Shtayyeh Begins Consultations to Form Fatah-dominated Government

Tuesday, 12 March, 2019 - 13:45
Senior Fatah official Mohammed Shtayyeh gestures during a Palestinian leadership meeting in Ramallah, in the Israeli-occupied West Bank February 20, 2019 (Reuters).

Palestinian Prime Minister-designate Mohammed Shtayyeh started consultations on the formation of his new government with contacts within the Fatah movement.


The new government is expected to be significantly dominated by Fatah, with the participation of factions in the PLO and independents.

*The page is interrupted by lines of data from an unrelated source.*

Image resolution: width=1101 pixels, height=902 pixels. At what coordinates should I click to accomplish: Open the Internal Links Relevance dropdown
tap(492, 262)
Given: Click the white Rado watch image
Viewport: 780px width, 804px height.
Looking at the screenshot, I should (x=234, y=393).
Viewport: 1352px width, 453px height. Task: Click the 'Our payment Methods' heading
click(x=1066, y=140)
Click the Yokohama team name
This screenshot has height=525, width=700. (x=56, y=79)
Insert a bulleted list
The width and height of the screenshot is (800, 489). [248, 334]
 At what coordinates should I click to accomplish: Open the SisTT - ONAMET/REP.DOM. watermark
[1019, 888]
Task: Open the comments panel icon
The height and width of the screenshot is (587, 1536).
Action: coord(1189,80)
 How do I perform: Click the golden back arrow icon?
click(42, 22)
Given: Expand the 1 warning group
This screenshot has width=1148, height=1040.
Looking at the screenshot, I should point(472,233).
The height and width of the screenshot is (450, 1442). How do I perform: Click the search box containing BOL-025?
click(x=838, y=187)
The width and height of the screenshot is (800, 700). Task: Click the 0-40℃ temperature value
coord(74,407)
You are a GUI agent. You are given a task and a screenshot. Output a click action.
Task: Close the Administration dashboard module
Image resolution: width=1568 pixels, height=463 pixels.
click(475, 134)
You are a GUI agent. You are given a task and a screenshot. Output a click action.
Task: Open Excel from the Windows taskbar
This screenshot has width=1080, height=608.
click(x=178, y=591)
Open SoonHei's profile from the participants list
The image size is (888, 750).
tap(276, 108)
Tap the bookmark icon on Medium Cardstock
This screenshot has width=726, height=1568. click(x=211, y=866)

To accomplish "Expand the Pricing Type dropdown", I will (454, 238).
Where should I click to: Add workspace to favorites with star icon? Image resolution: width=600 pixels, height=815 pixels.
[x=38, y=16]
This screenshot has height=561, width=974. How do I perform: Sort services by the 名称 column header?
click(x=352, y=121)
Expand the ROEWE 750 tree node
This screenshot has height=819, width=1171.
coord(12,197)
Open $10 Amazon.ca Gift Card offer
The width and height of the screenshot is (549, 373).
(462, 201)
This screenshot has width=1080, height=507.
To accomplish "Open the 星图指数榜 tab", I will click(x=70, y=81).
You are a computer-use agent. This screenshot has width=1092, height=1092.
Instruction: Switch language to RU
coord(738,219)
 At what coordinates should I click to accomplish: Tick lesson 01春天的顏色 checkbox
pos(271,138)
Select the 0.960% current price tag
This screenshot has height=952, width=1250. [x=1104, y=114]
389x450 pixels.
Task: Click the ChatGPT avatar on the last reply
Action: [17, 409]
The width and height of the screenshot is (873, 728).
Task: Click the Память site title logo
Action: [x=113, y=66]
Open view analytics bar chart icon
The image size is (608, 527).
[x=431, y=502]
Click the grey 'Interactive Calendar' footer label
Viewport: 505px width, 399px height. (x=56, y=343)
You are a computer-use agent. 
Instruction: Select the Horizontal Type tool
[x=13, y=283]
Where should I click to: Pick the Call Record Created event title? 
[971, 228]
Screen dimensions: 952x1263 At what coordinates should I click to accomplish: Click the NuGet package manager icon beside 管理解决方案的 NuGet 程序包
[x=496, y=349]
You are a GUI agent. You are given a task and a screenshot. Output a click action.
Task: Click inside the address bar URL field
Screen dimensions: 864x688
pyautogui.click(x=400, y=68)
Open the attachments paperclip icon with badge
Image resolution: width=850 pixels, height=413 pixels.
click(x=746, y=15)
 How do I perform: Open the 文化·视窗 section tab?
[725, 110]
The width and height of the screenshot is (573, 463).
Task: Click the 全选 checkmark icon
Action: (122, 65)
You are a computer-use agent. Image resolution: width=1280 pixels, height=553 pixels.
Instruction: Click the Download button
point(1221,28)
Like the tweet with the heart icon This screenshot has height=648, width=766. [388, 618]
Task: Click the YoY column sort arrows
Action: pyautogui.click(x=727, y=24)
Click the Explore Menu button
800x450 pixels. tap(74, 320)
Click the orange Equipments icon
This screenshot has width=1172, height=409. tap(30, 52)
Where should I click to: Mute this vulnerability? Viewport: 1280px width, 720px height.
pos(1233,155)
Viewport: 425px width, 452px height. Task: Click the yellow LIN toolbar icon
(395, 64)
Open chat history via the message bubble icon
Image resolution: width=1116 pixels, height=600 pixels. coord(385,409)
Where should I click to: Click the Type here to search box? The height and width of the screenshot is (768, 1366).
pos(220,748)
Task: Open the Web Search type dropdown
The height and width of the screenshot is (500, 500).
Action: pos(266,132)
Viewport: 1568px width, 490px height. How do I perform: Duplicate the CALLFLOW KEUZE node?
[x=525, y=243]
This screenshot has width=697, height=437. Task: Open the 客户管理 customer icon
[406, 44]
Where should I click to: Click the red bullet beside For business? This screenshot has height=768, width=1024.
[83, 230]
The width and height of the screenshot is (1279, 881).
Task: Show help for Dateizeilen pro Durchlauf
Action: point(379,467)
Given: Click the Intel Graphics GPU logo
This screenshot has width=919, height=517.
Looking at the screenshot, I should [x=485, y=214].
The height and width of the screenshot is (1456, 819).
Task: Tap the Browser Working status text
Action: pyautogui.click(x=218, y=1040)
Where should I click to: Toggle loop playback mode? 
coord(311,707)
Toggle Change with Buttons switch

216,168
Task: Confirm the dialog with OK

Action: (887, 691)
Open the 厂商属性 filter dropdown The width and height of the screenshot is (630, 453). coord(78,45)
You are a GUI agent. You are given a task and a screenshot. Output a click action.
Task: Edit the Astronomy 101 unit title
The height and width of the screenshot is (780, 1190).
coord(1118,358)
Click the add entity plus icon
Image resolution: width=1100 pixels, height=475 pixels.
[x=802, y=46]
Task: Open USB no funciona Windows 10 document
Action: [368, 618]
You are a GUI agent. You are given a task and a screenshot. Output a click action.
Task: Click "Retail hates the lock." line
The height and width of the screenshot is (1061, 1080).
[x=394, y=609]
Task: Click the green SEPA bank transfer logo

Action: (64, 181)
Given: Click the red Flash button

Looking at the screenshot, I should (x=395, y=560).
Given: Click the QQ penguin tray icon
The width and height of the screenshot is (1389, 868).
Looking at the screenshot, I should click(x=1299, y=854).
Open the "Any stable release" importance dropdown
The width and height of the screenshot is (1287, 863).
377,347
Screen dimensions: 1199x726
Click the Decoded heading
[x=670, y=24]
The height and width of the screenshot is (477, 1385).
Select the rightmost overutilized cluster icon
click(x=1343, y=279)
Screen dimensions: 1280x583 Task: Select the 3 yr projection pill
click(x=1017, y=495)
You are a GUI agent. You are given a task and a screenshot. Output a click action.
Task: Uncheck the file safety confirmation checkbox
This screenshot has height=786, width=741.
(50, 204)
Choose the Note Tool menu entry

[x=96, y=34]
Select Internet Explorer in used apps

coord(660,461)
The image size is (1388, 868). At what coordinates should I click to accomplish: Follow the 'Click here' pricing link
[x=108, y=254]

Well-informed sources told Asharq Al-Awsat that Shtayyeh would meet with his colleagues in the Central Committee for internal discussions and then meet PLO factions, civil society organizations and independents to form a political government within two weeks.


The Palestinian law grants the prime minister-designate two weeks to form his government. He may be granted another week, if he does not complete his task within the deadline.


Sources in the Fatah movement told Asharq Al-Awsat: “Fatah will form this government with those who attend, or more accurately, those among the Palestinian factions and the independents, who want to participate in the government that aims to face the challenges.”


The "Popular" and "Democratic" fronts are expected to boycott the government, while other factions such as the People’s Party, the Popular Struggle Front, the Palestine Liberation Front, the Arab Front, and the Fida Party will likely participate in the new cabinet.


Deputy-head of Fatah movement, Mahmoud al-Alloul, said that Shattiyeh began his contacts with all sides, stressing that the new government should be supported at this special and difficult period. He added that the government’s first task was to “withstand and meet all the current challenges.”


The new cabinet will be formed amid growing disagreements between Fatah and Hamas over government sponsorship of the Gaza Strip, in addition to a deepening financial crisis in light of a US decision to cut off funds and Israel’s retention of tax revenue funds after a dispute over a deduction of money paid by the PA to families of prisoners and fighters.